Jonathan Holmes, former presenter of Media Watch, took to The Age’s opinion page in early May to chide critics of offshore processing for lacking any “vaguely practical alternative”. Unless we stop the boats, “there are hundreds of thousands, possibly millions, more where they came from”, he claimed.

It’s nonsense. Most asylum seekers from Africa and the Middle East are hosted by poor countries, or headed for Europe—not Australia. The highest ever number to arrive by boat in one year was just 20,587 in 2013. This number is equal to just 7 per cent of the 203,750 permanent migrants Australia is accepting this year.
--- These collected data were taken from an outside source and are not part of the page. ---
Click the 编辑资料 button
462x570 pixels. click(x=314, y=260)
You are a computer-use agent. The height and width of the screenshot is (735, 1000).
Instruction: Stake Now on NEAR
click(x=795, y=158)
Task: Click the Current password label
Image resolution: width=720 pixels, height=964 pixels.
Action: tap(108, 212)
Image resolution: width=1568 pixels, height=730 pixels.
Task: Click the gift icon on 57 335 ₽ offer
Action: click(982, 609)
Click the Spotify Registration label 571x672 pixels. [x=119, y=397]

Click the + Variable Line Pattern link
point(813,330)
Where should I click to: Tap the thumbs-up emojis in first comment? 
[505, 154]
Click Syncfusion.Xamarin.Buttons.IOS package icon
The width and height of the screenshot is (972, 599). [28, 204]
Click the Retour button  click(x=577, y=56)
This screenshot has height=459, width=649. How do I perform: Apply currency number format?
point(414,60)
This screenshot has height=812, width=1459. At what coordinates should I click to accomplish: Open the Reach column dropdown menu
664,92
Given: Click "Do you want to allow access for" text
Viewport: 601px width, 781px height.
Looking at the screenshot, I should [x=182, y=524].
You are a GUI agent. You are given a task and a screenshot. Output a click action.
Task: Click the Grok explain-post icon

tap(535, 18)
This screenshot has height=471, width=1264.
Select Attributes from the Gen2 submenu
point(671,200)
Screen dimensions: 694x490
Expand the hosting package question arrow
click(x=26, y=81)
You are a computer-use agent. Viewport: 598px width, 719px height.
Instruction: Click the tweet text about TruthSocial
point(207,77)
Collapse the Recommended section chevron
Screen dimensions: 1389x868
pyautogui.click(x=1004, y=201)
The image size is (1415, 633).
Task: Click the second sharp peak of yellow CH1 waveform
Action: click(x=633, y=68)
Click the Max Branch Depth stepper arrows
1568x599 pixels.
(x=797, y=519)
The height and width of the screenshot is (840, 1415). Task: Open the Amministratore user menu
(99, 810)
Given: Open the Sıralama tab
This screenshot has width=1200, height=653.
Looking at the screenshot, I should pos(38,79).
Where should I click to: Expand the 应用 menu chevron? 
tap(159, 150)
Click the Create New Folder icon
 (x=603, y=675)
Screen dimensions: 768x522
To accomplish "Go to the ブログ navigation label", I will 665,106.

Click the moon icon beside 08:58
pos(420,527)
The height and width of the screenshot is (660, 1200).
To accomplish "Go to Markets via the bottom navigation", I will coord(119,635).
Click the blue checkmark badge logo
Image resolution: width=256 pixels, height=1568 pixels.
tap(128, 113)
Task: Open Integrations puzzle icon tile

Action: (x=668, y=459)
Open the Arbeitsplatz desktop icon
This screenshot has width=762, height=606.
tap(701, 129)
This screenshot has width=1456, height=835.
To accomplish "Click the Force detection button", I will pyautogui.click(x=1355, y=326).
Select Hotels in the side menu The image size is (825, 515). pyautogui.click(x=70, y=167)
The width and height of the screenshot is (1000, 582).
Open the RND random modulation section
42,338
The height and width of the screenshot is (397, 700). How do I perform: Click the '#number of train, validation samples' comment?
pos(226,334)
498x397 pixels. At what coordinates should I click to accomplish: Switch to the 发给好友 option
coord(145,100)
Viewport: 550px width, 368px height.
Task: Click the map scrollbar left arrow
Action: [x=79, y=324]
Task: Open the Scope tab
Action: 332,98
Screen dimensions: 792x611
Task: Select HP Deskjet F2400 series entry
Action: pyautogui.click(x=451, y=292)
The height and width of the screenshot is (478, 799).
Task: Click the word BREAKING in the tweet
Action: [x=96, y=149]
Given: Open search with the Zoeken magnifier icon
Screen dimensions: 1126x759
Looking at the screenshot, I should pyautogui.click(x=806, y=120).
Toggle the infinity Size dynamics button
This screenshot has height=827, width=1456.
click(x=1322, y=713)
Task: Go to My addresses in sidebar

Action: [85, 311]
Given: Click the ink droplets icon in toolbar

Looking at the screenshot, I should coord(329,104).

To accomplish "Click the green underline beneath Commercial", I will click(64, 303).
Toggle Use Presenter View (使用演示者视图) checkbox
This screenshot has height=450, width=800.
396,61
The mainstream parties are proposing to lift the annual refugee intake close to this number, with the Liberals committed to an increase to 18,750 and Labor to 27,000. The Greens have suggested 50,000.

The number of refugees seeking freedom is not primarily dictated by how “tough” border security policies are, but goes up and down in response to the conflicts and persecution that drive people to flee.

Malcolm Turnbull’s claim that concern about the horrors on Manus Island and Nauru is just a case of “misty eyes” has no credibility. The anti-refugee policies of Liberal and Labor are driven by political opportunism and an effort to cultivate a scapegoat and boost xenophobia.


Refugees should be welcome however they arrive here, whether by boat, plane or through the government-sponsored program from refugee camps offshore. Asylum seekers travel by boat because there is no alternative.

If Australia was genuinely concerned about making the journey between Australia and Indonesia less dangerous, it could process refugee claims in Indonesia and flying recognised refugees here. This idea is widely supported in the refugee movement.

But some asylum seekers will still have no choice but to come directly by boat. In May another boat arrived at the Cocos Islands directly from Sri Lanka, as others have previously. Responsive search and rescue services, instead of the inadequate efforts of recent years, could ensure boats were rescued.

No detention

All refugee detention centres should be closed completely—both Manus and Nauru as well as Christmas Island and all the mainland detention centres. Asylum seekers could be housed in open migrant hostels while their refugee claims were processed.

This is exactly what Australia did until 1992. Refugee arrivals from Vietnam in the 1970s and from Europe after the Second World War were not detained.

The Greens have committed to closing Manus Island and Nauru, but still accept that detention for a maximum of 30 days may be necessary.

But detention is not necessary for medical checks, security screening or any other reason. Millions of tourists visit Australia every year without the need for any period of mandatory detention to work out if they might be a security risk.

People’s refugee claims should be processed quickly, so that they are not living in limbo for years on end. At present there are 28,000 asylum seekers in Australia who have been waiting in some cases for almost four years for their claims to be assessed.

The refugee processing system is driven by the cruel logic of deterrence. Asylum seekers are being continually sent back to danger by a system designed to reject as many people as possible. Five ethnic Hazaras have been deported to Afghanistan in the last year, the last of them despite his two brothers being killed since he left the country.

Those found to be refugees must be given permanent residency with full rights to work and live wherever they wish, along with settlement support. Temporary Protection Visas, which leave refugees in ongoing uncertainty, must be scrapped.

Over the last year public opinion has started shifting towards greater support for refugees. Arguing to support refugees because they are good for the economy, or can be selected on the basis of having certain skills, is the wrong approach. Refugees should be brought here on the basis of the greatest need, recognising that some of them may not have trade or English skills. That is why The Greens’ policy of including 10,000 “Skilled refugee” visas in their proposed intake is problematic.

Refugees are not a threat to jobs or services. Nor has any refugee arriving by boat ever been involved in terrorism in Australia. If the movement is to win majority support, we have to tackle the myths and xenophobia underlying hostility to refugees head on.